Interviewed in the FIA's "Paddock" Magazine, FIA President Max Mosely made the fairly staggering statement that "the F1 racing engine is now fully developed. That is to say, there's nothing more you can do to an F1 engine that will enhance F1, make the competition better, or bring any benefit at all.
"What you’re trying to do in F1 is have a racing engine that sounds terrific and produces a lot of power. That’s already at odds with road car engines. Once the F1 engines went past about 9000rpm, they were starting to lose the road car connection. Last year they were up to 19,000rpm and, if we hadn’t stopped it, by now they could have been at about 22,000rpm. Completely irrelevant to the road. Just an utterly pointless engineering exercise."
Formula One teams until now have been spending upwards of a hundred million Euros each every year tweaking engine components for minor horsepower gains that are completely irrelevant outside the white lines of a racetrack. Mosely sees this kind of expenditure as extremely wasteful – in his view, Formula One's role at the pinnacle of world racing is to accelerate technical developments that can quickly be adapted for the benefit of consumer cars - like Kinetic Energy Recovery Systems, which store energy from braking and engine heat and return it to the wheels under acceleration.
The cost-saving nature of the move has widespread backing from the boards of the companies running Formula One teams, if not from the teams themselves.

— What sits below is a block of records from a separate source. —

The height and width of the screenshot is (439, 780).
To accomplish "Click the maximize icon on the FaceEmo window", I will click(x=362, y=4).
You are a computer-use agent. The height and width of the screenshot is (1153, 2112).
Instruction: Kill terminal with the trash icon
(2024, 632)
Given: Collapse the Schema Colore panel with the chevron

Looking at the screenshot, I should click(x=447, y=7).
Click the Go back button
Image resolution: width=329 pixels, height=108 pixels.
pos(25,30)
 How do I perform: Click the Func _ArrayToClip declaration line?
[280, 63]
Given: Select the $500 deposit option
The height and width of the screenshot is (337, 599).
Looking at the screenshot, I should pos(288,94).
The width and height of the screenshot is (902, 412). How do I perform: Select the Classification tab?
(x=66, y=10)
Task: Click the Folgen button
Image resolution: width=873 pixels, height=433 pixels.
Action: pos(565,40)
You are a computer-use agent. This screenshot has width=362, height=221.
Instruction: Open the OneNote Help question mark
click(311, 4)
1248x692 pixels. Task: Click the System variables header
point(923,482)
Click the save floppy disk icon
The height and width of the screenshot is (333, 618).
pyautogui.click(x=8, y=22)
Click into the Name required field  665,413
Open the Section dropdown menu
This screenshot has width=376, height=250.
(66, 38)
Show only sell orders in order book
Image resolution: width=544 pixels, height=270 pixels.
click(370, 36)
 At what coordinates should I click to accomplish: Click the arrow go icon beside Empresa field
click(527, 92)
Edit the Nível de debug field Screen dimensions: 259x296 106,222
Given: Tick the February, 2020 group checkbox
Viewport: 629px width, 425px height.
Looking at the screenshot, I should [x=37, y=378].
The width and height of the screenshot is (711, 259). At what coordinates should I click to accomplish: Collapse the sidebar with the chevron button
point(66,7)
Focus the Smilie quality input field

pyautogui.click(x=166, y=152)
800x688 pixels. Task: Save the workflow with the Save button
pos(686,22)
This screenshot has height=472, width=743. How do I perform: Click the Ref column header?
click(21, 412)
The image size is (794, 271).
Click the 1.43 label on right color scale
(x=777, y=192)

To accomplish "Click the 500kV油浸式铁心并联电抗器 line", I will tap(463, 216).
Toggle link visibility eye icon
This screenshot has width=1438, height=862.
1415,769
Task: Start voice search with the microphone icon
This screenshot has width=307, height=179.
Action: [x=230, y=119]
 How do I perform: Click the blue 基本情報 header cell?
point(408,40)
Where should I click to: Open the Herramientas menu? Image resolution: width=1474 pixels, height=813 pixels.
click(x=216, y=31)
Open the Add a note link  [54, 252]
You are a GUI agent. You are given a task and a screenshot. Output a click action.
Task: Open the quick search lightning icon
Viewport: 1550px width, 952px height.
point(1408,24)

"Two or three years ago, BMW’s F1 engine budget was greater than the entire dividend they paid to their shareholders," said Mosely, "Sooner or later, the main board was going to stop that. What has always happened is that the head of racing goes to the CEO, and tells him he needs more money to compete with the Japanese. And his Japanese counterpart is doing exactly the same. And the choice for the poor CEOs is to pay up or shut down the F1 programs. So far, fortunately for us, they’ve continued to pay up.
"If the regulator can tell them that the rules are going to be changed in such a way that no one watching will notice the slightest difference, but the costs will drop dramatically, and what money is spent will go on technology that’s directly relevant to their main businesses, then the CEOs tend to listen. And unless they think you’re a complete idiot, they’re going to go with you."